To have an instrument measuring code execution time could be very desired when optimization of an application is a high concern. We've seen code doing that, but it's through the way of putting code to record the current time before and after the to-be-measured code block, it then calculates the duration and outputs the result or generating logs. It works. But obviously it is tedious for a developer to implement here there in the code. It also messes up the business code flow by adding time-measuring code snippets. C# language's "using" element provides a clean way to maintain a live instance context without developer caring about disposal of the instance. Is "using" can be used to measure execution time? Yes, I wrote a "watch" and I am "using" the watch measure time. lt looks pretty cute.
The Watch class
using System;
using System.Text;
namespace Instrument
{
public class Watch : IDisposable
{
DateTime _begin;
DateTime _end;
// ref string x; //c# doesn't have ref
//object _ret;
StringBuilder _ret;
public Watch(out StringBuilder ret)
{
ret = new StringBuilder();
_ret = ret;
_begin = DateTime.Now;
}
~Watch()
{
// can not rely on GC's call
}
public void Dispose()
{
_end = DateTime.Now;
_ret.Append((_end - _begin).ToString());
}
}
}
Example of "using" the Watch to measure execution time
StringBuilder span;
#if DEBUG
using (Instrument.Watch wat = new Instrument.Watch( out span))
{
#endif
Console.WriteLine("elapsing...");
Thread.Sleep(1000 * 5);
#if DEBUG
}
#endif
Console.WriteLine(span.ToString());
How it works
Under the hood, "using" creates and disposes an instance without developer writing any code. So I have my Watch implemented Idisposable, when the "using" scope is over, the .Net runtime calls the Dispose method, where the time span is calculated. The execution time of the code part included in "using" block is exactly the time the using scope lives.
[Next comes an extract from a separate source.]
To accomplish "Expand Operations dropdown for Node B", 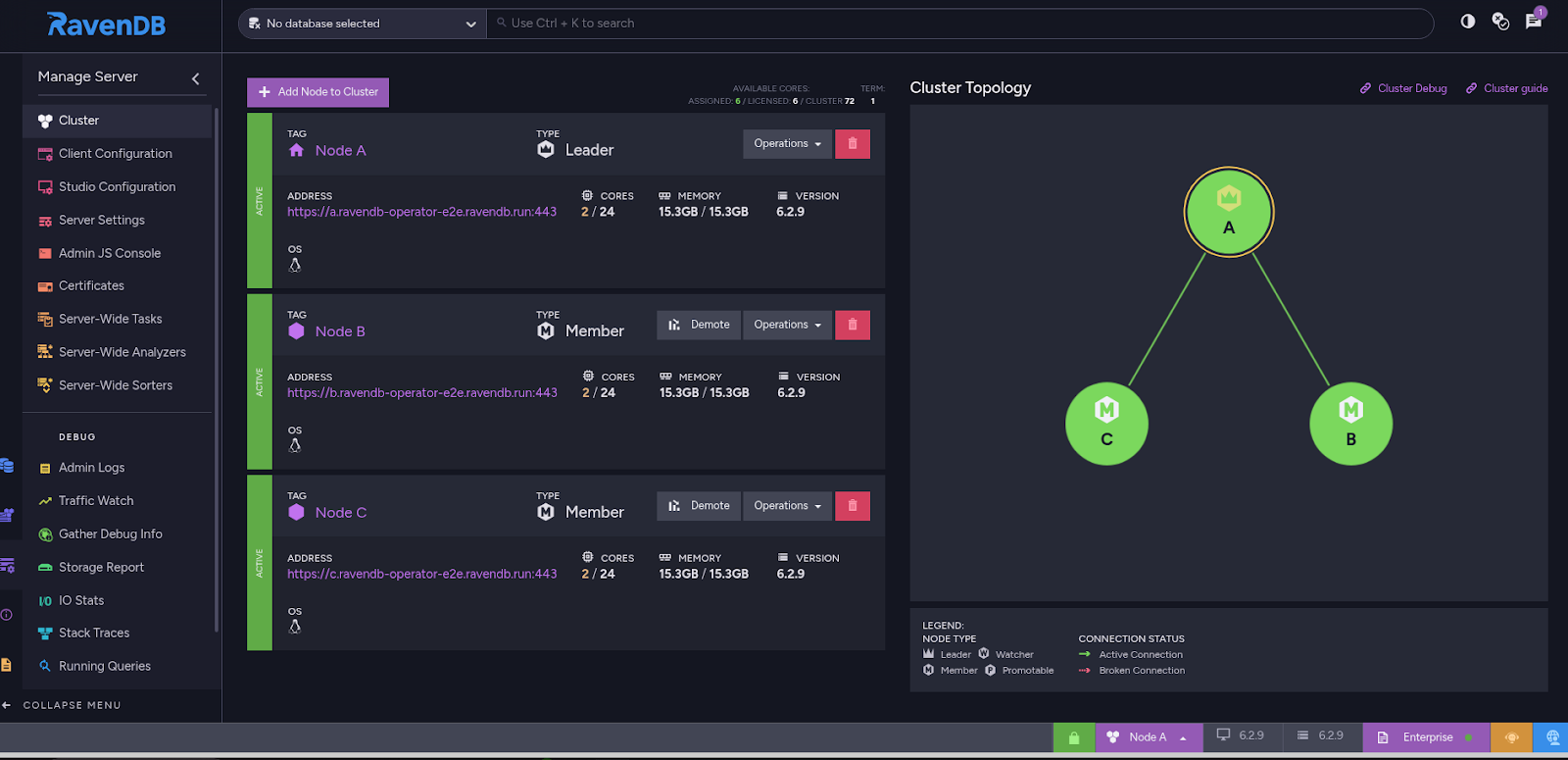I will tap(787, 325).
Then I need to pass back the result to the caller. Originally I want to pass a reference of a string variable, and assign the result from within the Watch, but it doen't work. As a workaround, I use StringBuilder type, that is a reference type, and there is no warries with it.
To measure execution time is part of optimization. As such, I may want run the function only in development and testing code, without in production, one solution is using conditional compiling, I show it in above code.